SAMİ BAYRAKTAR
Anadolu, tarih boyunca kitlesel göçlerin hedefi olmuş bir coğrafya. Son 150 yıllık süreçte Türkiye topraklarına gelenlerin sayısı 5 milyon civarında. 19. yüzyılın son çeyreğinde Anadolu nüfusu yüzde 25, yani 4'te bir oranında artmıştır. Bugün Türkiye nüfusunun yüzde 30-35'nin göçmenler, göçmenlerin çocukları ve torunlarından oluştuğu hesap ediliyor. Bu oran, 78 milyonluk nüfusun neredeyse yarısı.
Asırlar öncesi dayanan bu nüfus hareketliliği, kültürel zenginliğin yanı sıra, köklü toplumsal ve siyasal sonuçların da kaynağı aynı zamanda. Osmanlı, göçle kurulup gelişirken Cumhuriyet'i şekillendiren temel unsurlardan biri de göç olmuştur. Prof. Kemal Karpat bu gerçeği şöyle ifade ediyor: “Bugünkü Türkiye'nin nüfus bakımından en önemli dönemi şüphesiz ki; Osmanlı Devleti süresidir. Osmanlı göçle başlamış ve göçle dağılmıştır. 1912/13, 1930'lu ve 1950'li yıllarda yaşanan göçler sayesinde, toplumsal siyasal ve kültürel değişiklikler ana karakterini kaybetmeden devam etmiştir. Türkiye, sözün kısacası göçler sayesinde kurulmuş, değişmiş ve bugünün milli devleti haline gelmiştir.” (Türkiye'nin Göç Tarihi / Bilgi Üniversitesi Yayınları)

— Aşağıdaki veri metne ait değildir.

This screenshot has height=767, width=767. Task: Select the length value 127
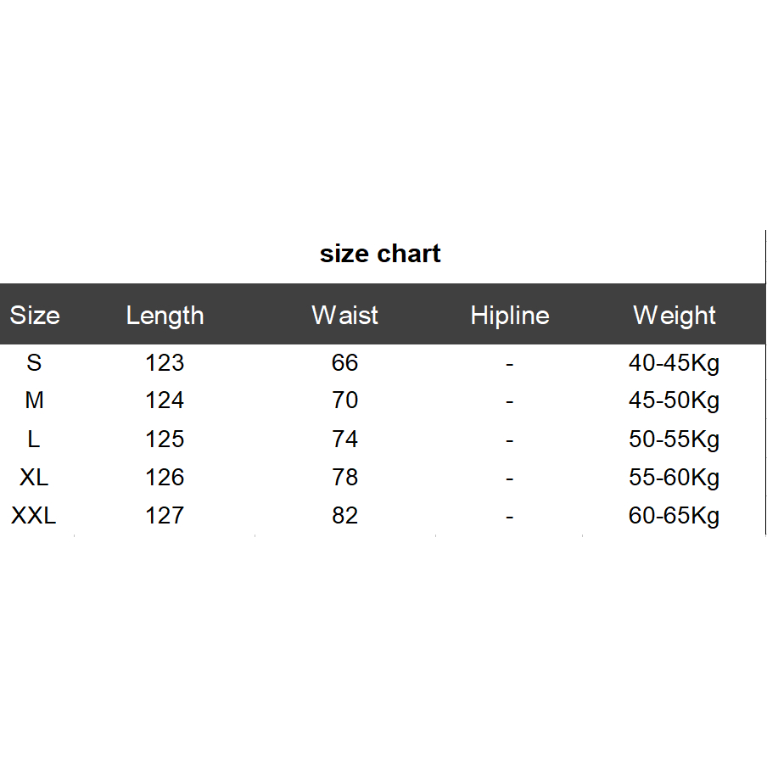pos(165,516)
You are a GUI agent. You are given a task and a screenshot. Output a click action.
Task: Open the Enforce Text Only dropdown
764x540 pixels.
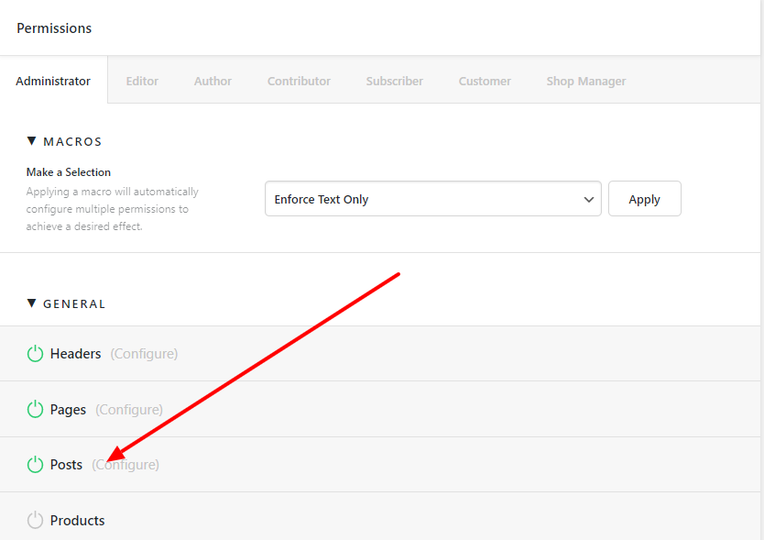click(433, 199)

Anadolu, asırlarca farklı din ve ırklardan göçmenlerin sığındığı güvenli liman olurken bunda hem toplum hem devlet tarafından gösterilen misafirververlik ve 'kabul kültürü' önemli rol oynamıştır. Bu kültürün doğal bir sonucu olarak vatanlarında barınamaz hale gelen Suriyeliler de Anadolu'ya sığınmıştır. 100 yılda gelenlerin sayısı 2 milyon iken 5 yılda 3 milyondan fazla Suriyeli'nin Türkiye topraklarına akın etmesi Anadolu'nun tarihi misyonunun artarak devam ettiğini gösteriyor.
'KABUL KÜLTÜRÜ'NDE SORU İŞARETLERİ
Türkiye, yüzyılın başındaki büyük göç meselesine benzer bir tabloyla karşı karşıya. O göçler Türkiye'yi şekillendirmişti. Şimdi cevabı aranan soru; Suriyeliler'in Türkiye'nin geleceğini nasıl etkileyeceği ya da Suriyeliler'in Türkiye'nin geleceğin de nasıl bir yere oturacağı. 'Vatandaşlık' tartışmasında ortaya konan görüşler, tepkiler ve bazı kesimlerin sergilediği ırkçı tutum, Anadolu'nun 'kabul kültürü'ne dair soru işaretlerine sebep oluyor.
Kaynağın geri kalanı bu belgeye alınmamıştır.